(Collected data)
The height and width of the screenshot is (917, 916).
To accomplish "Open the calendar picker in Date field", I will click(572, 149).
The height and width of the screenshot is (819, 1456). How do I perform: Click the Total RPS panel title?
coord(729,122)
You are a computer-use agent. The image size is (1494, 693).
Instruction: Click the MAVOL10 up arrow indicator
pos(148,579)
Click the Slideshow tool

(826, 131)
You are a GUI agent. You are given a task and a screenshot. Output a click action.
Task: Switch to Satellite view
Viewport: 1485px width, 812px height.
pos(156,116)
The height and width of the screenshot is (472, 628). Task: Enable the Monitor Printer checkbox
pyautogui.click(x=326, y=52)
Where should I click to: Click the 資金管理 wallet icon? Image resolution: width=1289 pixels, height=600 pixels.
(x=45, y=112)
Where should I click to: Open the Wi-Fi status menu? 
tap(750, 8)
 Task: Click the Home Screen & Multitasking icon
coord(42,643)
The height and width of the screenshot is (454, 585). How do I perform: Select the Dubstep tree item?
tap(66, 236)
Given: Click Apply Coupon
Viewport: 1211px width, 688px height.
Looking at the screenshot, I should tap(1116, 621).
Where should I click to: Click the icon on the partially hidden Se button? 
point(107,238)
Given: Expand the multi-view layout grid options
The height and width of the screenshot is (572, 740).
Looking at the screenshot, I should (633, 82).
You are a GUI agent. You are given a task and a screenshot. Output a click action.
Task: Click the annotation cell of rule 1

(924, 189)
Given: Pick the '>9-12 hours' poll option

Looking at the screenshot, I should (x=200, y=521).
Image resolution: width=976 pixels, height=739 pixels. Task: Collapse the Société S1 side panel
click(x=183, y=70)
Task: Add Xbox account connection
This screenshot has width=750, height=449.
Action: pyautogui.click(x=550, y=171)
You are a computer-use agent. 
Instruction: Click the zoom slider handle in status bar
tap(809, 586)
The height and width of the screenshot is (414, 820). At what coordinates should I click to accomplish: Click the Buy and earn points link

▸ **Required work**
The full set of records must be output again exactly.

▸ **Written answer**
The height and width of the screenshot is (917, 916).
To accomplish "Open the calendar picker in Date field", I will click(572, 149).
The height and width of the screenshot is (819, 1456). How do I perform: Click the Total RPS panel title?
coord(729,122)
You are a computer-use agent. The image size is (1494, 693).
Instruction: Click the MAVOL10 up arrow indicator
pos(148,579)
Click the Slideshow tool

(826, 131)
You are a GUI agent. You are given a task and a screenshot. Output a click action.
Task: Switch to Satellite view
Viewport: 1485px width, 812px height.
pos(156,116)
The height and width of the screenshot is (472, 628). Task: Enable the Monitor Printer checkbox
pyautogui.click(x=326, y=52)
Where should I click to: Click the 資金管理 wallet icon? Image resolution: width=1289 pixels, height=600 pixels.
(x=45, y=112)
Where should I click to: Open the Wi-Fi status menu? 
tap(750, 8)
 Task: Click the Home Screen & Multitasking icon
coord(42,643)
The height and width of the screenshot is (454, 585). How do I perform: Select the Dubstep tree item?
tap(66, 236)
Given: Click Apply Coupon
Viewport: 1211px width, 688px height.
Looking at the screenshot, I should tap(1116, 621).
Where should I click to: Click the icon on the partially hidden Se button? 
point(107,238)
Given: Expand the multi-view layout grid options
The height and width of the screenshot is (572, 740).
Looking at the screenshot, I should (633, 82).
You are a GUI agent. You are given a task and a screenshot. Output a click action.
Task: Click the annotation cell of rule 1

(924, 189)
Given: Pick the '>9-12 hours' poll option

Looking at the screenshot, I should (x=200, y=521).
Image resolution: width=976 pixels, height=739 pixels. Task: Collapse the Société S1 side panel
click(x=183, y=70)
Task: Add Xbox account connection
This screenshot has width=750, height=449.
Action: pyautogui.click(x=550, y=171)
You are a computer-use agent. 
Instruction: Click the zoom slider handle in status bar
tap(809, 586)
The height and width of the screenshot is (414, 820). At what coordinates should I click to accomplish: Click the Buy and earn points link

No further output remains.